Copy out all of the entries below without any change.

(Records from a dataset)
-*-

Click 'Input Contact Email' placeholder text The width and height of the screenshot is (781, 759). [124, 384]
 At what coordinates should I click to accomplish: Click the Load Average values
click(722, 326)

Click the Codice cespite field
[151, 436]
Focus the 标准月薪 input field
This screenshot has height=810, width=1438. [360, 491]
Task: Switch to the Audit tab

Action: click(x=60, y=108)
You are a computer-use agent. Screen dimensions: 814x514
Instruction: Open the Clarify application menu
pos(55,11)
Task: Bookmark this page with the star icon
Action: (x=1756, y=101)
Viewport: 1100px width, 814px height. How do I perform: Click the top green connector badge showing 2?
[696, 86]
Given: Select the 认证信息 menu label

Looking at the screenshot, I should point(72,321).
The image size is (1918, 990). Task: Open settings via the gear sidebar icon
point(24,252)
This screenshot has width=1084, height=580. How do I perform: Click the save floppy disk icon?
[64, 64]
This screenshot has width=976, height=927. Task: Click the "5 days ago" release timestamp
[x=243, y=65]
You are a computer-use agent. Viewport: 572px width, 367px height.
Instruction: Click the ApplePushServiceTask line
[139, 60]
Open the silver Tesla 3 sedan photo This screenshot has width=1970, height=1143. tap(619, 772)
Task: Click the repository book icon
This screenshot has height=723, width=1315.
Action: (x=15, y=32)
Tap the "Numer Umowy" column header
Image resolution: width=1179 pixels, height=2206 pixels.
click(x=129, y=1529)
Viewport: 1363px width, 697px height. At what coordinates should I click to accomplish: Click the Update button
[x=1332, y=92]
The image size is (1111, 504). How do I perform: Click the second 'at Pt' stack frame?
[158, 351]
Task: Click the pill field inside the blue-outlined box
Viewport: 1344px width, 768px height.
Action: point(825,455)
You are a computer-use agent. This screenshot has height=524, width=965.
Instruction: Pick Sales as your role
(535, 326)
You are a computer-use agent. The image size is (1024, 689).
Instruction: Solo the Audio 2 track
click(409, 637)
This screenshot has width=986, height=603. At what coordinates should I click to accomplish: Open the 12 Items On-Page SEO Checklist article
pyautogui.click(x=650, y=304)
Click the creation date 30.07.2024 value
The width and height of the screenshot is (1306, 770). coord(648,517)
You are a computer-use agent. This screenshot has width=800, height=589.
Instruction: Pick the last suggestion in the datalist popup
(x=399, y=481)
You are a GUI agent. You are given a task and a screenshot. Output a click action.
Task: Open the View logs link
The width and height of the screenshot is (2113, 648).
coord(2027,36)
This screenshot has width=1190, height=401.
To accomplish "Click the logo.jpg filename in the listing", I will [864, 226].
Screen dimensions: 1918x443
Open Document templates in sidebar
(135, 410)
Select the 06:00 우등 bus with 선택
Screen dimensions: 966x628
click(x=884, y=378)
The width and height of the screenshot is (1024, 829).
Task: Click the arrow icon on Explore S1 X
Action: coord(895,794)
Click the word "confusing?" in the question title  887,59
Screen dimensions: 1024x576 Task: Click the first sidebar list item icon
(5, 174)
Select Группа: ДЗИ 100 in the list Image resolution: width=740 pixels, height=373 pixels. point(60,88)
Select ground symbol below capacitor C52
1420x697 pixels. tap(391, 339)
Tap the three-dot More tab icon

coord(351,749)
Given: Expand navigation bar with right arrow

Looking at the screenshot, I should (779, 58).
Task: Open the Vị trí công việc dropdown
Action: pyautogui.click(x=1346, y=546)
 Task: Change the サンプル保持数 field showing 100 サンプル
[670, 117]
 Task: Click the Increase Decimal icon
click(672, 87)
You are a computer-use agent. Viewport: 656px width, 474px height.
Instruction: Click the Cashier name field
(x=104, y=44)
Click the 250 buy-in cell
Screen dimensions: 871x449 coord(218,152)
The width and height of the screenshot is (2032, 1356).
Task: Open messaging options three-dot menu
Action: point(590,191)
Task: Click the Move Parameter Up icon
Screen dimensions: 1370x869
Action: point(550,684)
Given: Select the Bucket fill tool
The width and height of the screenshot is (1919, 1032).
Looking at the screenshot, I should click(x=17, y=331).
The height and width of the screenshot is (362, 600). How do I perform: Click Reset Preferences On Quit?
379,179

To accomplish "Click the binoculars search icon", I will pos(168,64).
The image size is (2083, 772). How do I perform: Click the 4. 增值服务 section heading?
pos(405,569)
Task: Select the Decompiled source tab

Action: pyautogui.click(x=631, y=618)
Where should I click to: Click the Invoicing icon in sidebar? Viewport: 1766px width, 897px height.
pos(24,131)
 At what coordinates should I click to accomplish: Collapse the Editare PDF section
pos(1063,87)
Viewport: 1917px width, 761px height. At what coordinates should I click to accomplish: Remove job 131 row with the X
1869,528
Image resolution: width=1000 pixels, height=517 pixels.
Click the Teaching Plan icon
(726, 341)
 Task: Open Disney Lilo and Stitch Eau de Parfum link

-*-

* Reply to the exercise *
Click 'Input Contact Email' placeholder text The width and height of the screenshot is (781, 759). [124, 384]
 At what coordinates should I click to accomplish: Click the Load Average values
click(722, 326)

Click the Codice cespite field
[151, 436]
Focus the 标准月薪 input field
This screenshot has height=810, width=1438. [360, 491]
Task: Switch to the Audit tab

Action: click(x=60, y=108)
You are a computer-use agent. Screen dimensions: 814x514
Instruction: Open the Clarify application menu
pos(55,11)
Task: Bookmark this page with the star icon
Action: (x=1756, y=101)
Viewport: 1100px width, 814px height. How do I perform: Click the top green connector badge showing 2?
[696, 86]
Given: Select the 认证信息 menu label

Looking at the screenshot, I should point(72,321).
The image size is (1918, 990). Task: Open settings via the gear sidebar icon
point(24,252)
This screenshot has width=1084, height=580. How do I perform: Click the save floppy disk icon?
[64, 64]
This screenshot has width=976, height=927. Task: Click the "5 days ago" release timestamp
[x=243, y=65]
You are a computer-use agent. Viewport: 572px width, 367px height.
Instruction: Click the ApplePushServiceTask line
[139, 60]
Open the silver Tesla 3 sedan photo This screenshot has width=1970, height=1143. tap(619, 772)
Task: Click the repository book icon
This screenshot has height=723, width=1315.
Action: (x=15, y=32)
Tap the "Numer Umowy" column header
Image resolution: width=1179 pixels, height=2206 pixels.
click(x=129, y=1529)
Viewport: 1363px width, 697px height. At what coordinates should I click to accomplish: Click the Update button
[x=1332, y=92]
The image size is (1111, 504). How do I perform: Click the second 'at Pt' stack frame?
[158, 351]
Task: Click the pill field inside the blue-outlined box
Viewport: 1344px width, 768px height.
Action: point(825,455)
You are a computer-use agent. This screenshot has height=524, width=965.
Instruction: Pick Sales as your role
(535, 326)
You are a computer-use agent. The image size is (1024, 689).
Instruction: Solo the Audio 2 track
click(409, 637)
This screenshot has width=986, height=603. At what coordinates should I click to accomplish: Open the 12 Items On-Page SEO Checklist article
pyautogui.click(x=650, y=304)
Click the creation date 30.07.2024 value
The width and height of the screenshot is (1306, 770). coord(648,517)
You are a computer-use agent. This screenshot has width=800, height=589.
Instruction: Pick the last suggestion in the datalist popup
(x=399, y=481)
You are a GUI agent. You are given a task and a screenshot. Output a click action.
Task: Open the View logs link
The width and height of the screenshot is (2113, 648).
coord(2027,36)
This screenshot has width=1190, height=401.
To accomplish "Click the logo.jpg filename in the listing", I will [864, 226].
Screen dimensions: 1918x443
Open Document templates in sidebar
(135, 410)
Select the 06:00 우등 bus with 선택
Screen dimensions: 966x628
click(x=884, y=378)
The width and height of the screenshot is (1024, 829).
Task: Click the arrow icon on Explore S1 X
Action: coord(895,794)
Click the word "confusing?" in the question title  887,59
Screen dimensions: 1024x576 Task: Click the first sidebar list item icon
(5, 174)
Select Группа: ДЗИ 100 in the list Image resolution: width=740 pixels, height=373 pixels. point(60,88)
Select ground symbol below capacitor C52
1420x697 pixels. tap(391, 339)
Tap the three-dot More tab icon

coord(351,749)
Given: Expand navigation bar with right arrow

Looking at the screenshot, I should (779, 58).
Task: Open the Vị trí công việc dropdown
Action: pyautogui.click(x=1346, y=546)
 Task: Change the サンプル保持数 field showing 100 サンプル
[670, 117]
 Task: Click the Increase Decimal icon
click(672, 87)
You are a computer-use agent. Viewport: 656px width, 474px height.
Instruction: Click the Cashier name field
(x=104, y=44)
Click the 250 buy-in cell
Screen dimensions: 871x449 coord(218,152)
The width and height of the screenshot is (2032, 1356).
Task: Open messaging options three-dot menu
Action: point(590,191)
Task: Click the Move Parameter Up icon
Screen dimensions: 1370x869
Action: point(550,684)
Given: Select the Bucket fill tool
The width and height of the screenshot is (1919, 1032).
Looking at the screenshot, I should click(x=17, y=331).
The height and width of the screenshot is (362, 600). How do I perform: Click Reset Preferences On Quit?
379,179

To accomplish "Click the binoculars search icon", I will pos(168,64).
The image size is (2083, 772). How do I perform: Click the 4. 增值服务 section heading?
pos(405,569)
Task: Select the Decompiled source tab

Action: pyautogui.click(x=631, y=618)
Where should I click to: Click the Invoicing icon in sidebar? Viewport: 1766px width, 897px height.
pos(24,131)
 At what coordinates should I click to accomplish: Collapse the Editare PDF section
pos(1063,87)
Viewport: 1917px width, 761px height. At what coordinates should I click to accomplish: Remove job 131 row with the X
1869,528
Image resolution: width=1000 pixels, height=517 pixels.
Click the Teaching Plan icon
(726, 341)
 Task: Open Disney Lilo and Stitch Eau de Parfum link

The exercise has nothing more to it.